Live at Eindhoven '87专辑介绍

by Eduardo Rivadavia

Bay Area thrashers Testament arrived at the 1987 Dynamo Open Air Festival as relative unknowns, bolstered only by a startlingly mature debut album named The Legacy and boatloads of promise; they left conquering heroes, having handily converted the European masses assembled there with their accomplished musicianship and ferocious live show. So successful was the band's performance, in fact, that their label Megaforce rush-released the Live at Eindhoven EP in Europe -- thereby perpetuating four of the band's most potent melodic thrashers -- "Over the Wall," "Burnt Offerings," "Do or Die," and "Apocalyptic City" -- in all their vicious on-stage glory, and often at even faster speeds than were managed in the studio.

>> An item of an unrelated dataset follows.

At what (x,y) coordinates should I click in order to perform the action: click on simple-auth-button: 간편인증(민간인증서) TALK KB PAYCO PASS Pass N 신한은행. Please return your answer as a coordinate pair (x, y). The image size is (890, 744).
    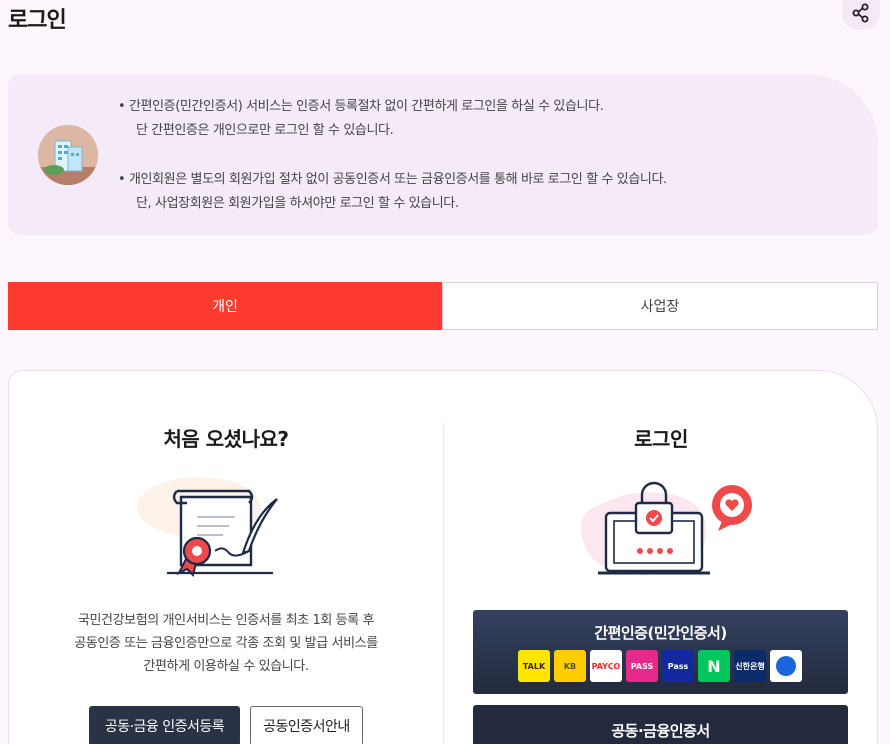
    Looking at the image, I should click on (660, 652).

A final, fifth track, named "Reign of Terror," was also tacked onto the end, as though it too had been performed live, but was in fact a rare outtake from The Legacy sessions, which helped make the original Live at Eindhoven EP a high-selling import in America over the next few years. Fast forward some 20 years, though, and Testament's complete, uniquely inspired set from that day was finally released in its entirety by Prosthetic Records; bringing the song count to nine, plus a guitar solo from teen wizard Alex Skolnick and arguably doubling the overall excitement in the bargain. Among the additions, there's the surprise of an as-yet unreleased "Disciples of the Watch" -- soon to become the centerpiece of Testament's massive sophomore studio effort, The New Order -- and three more classics from The Legacy, in "The Haunting," "First Strike Is Deadly," and an almost impossibly fast-and-heavy tornado-de-force through "Curse of the Legions of Death." In the end, the only measure of misfortune afflicting Live at Eindhoven's well-deserved upgrade and reissue may be the sense of irrelevance with which the music-buying public views live albums, in general, a decade into the third millennium. Testament's Live at Eindhoven flies too far away from the mainstream to change that, but it sure as hell might help.